§ Data supplied
------------------------------------

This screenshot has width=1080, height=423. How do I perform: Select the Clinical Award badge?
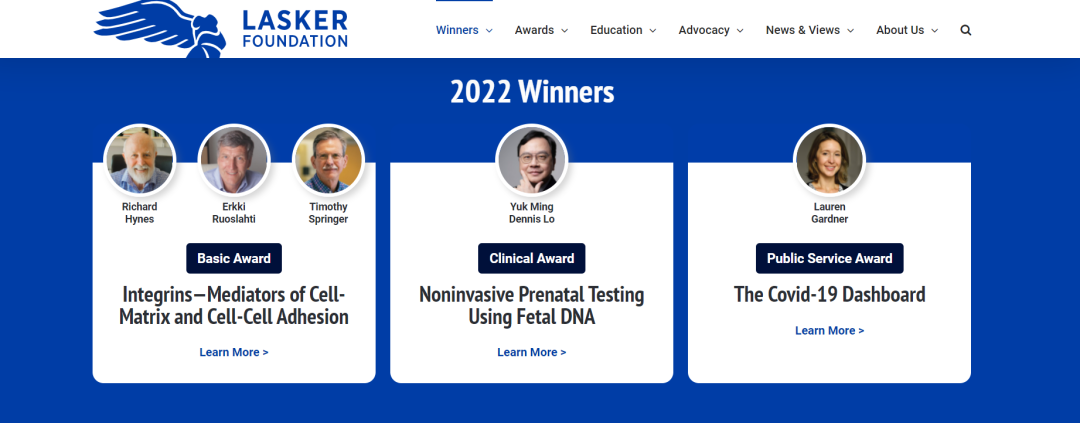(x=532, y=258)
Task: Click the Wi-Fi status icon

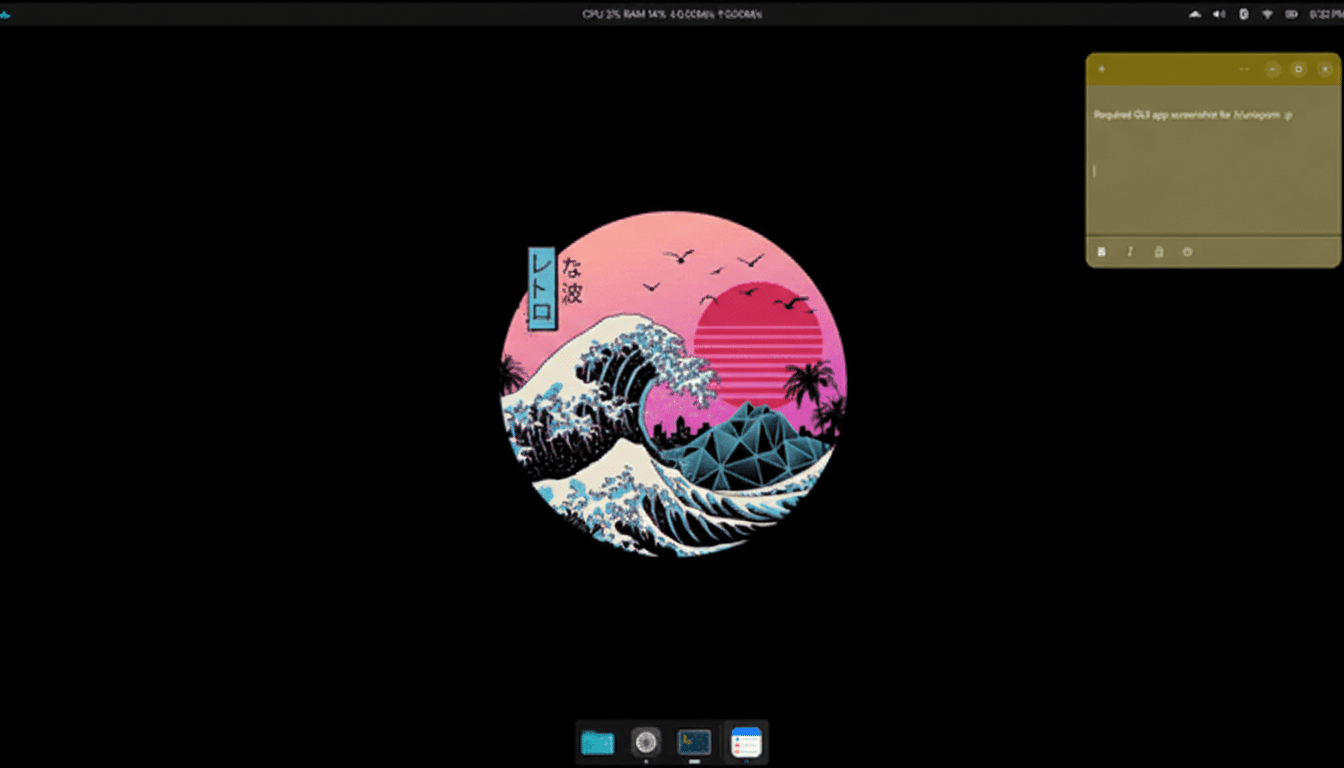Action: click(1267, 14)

------------------------------------

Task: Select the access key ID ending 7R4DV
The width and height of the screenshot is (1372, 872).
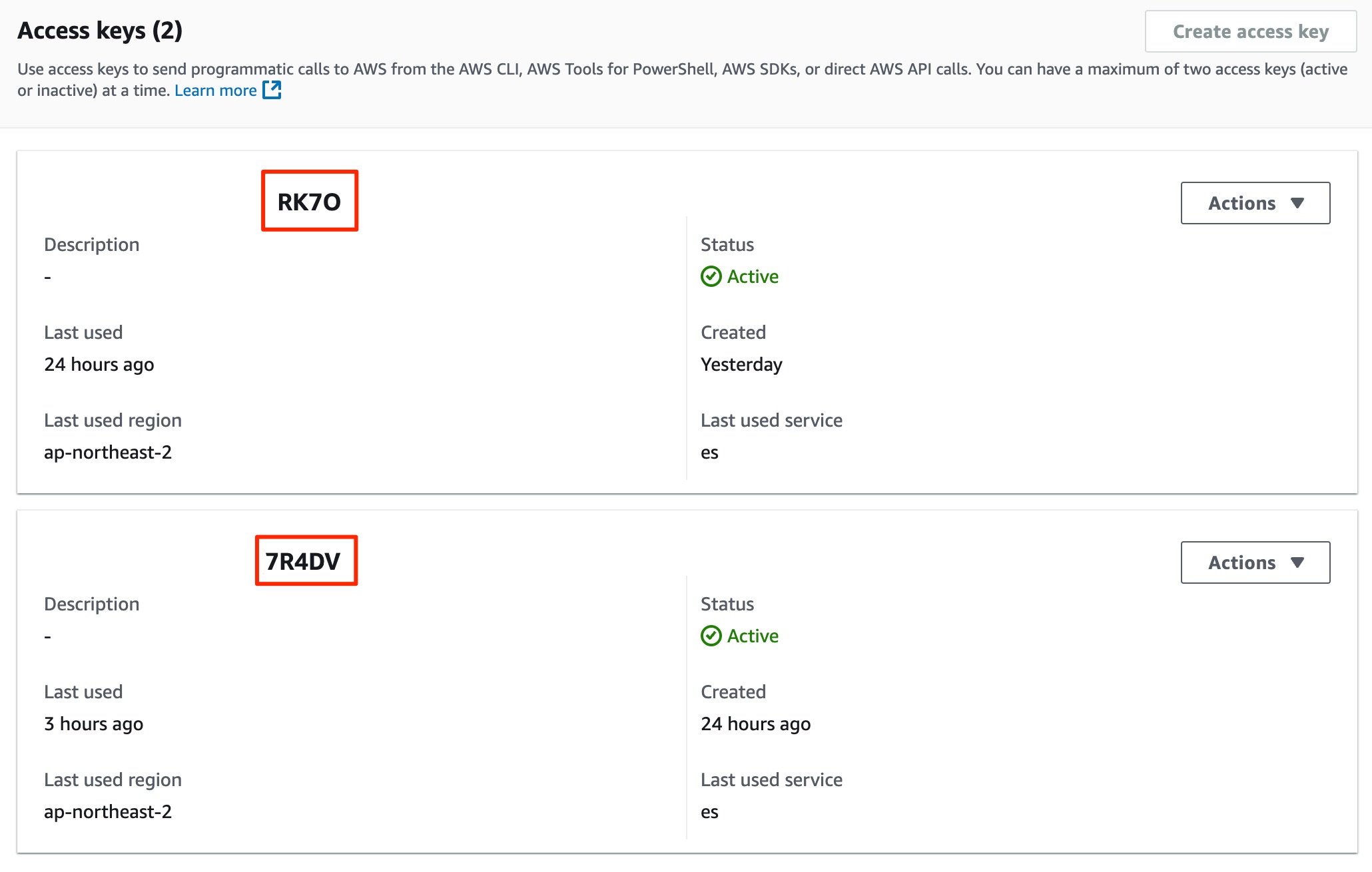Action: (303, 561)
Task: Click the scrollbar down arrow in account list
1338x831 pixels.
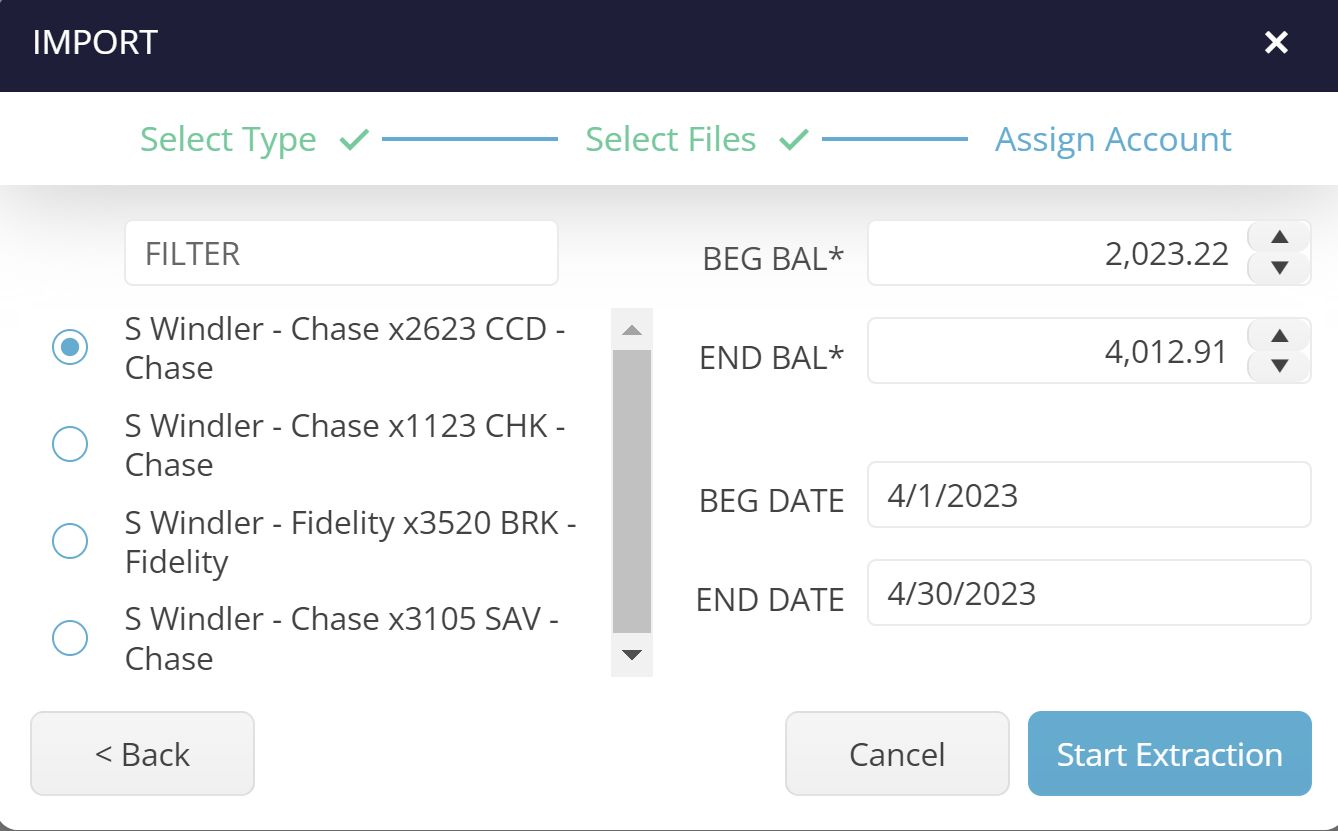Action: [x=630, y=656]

------------------------------------

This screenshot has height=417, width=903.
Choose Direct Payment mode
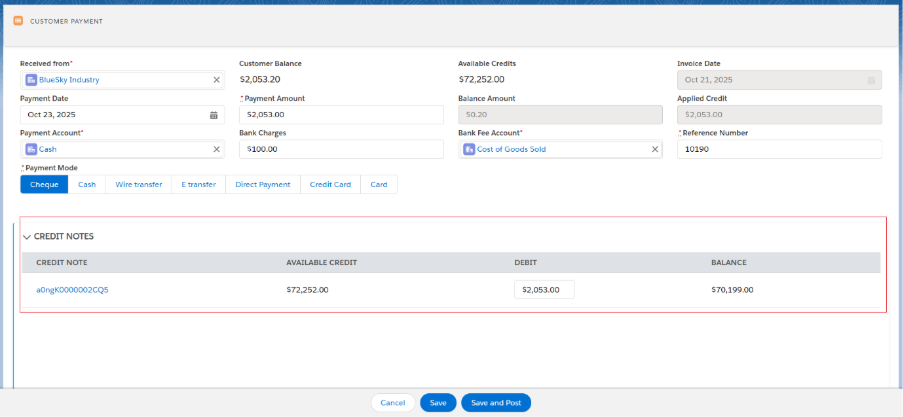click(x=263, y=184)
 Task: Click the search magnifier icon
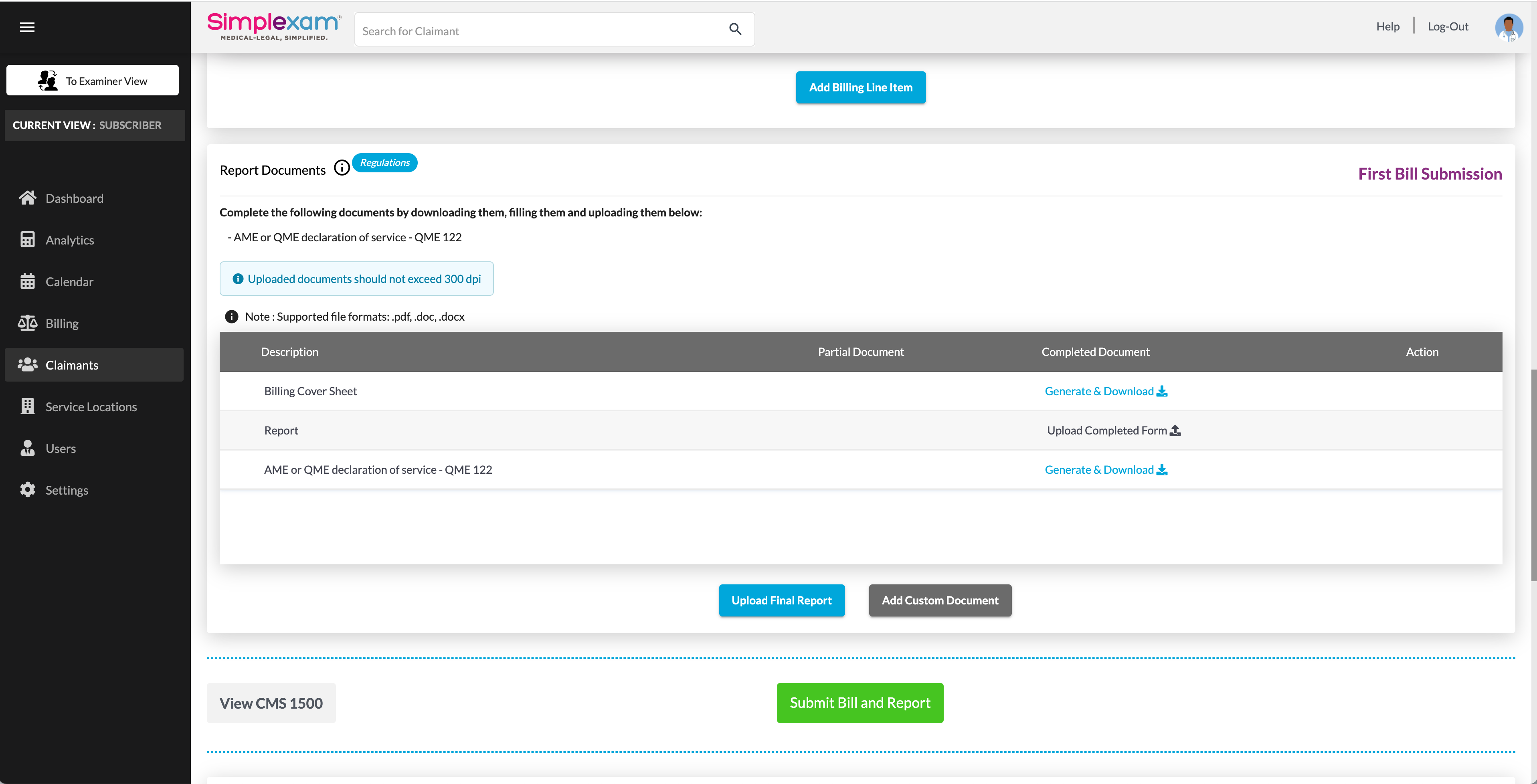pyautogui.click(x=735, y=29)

------------------------------------

§ Written instruction
Copy each line of the listing above that contains the word "This".

§ The completed task
This screenshot has width=1080, height=423. How do I perform: Select the Clinical Award badge?
This screenshot has height=417, width=903.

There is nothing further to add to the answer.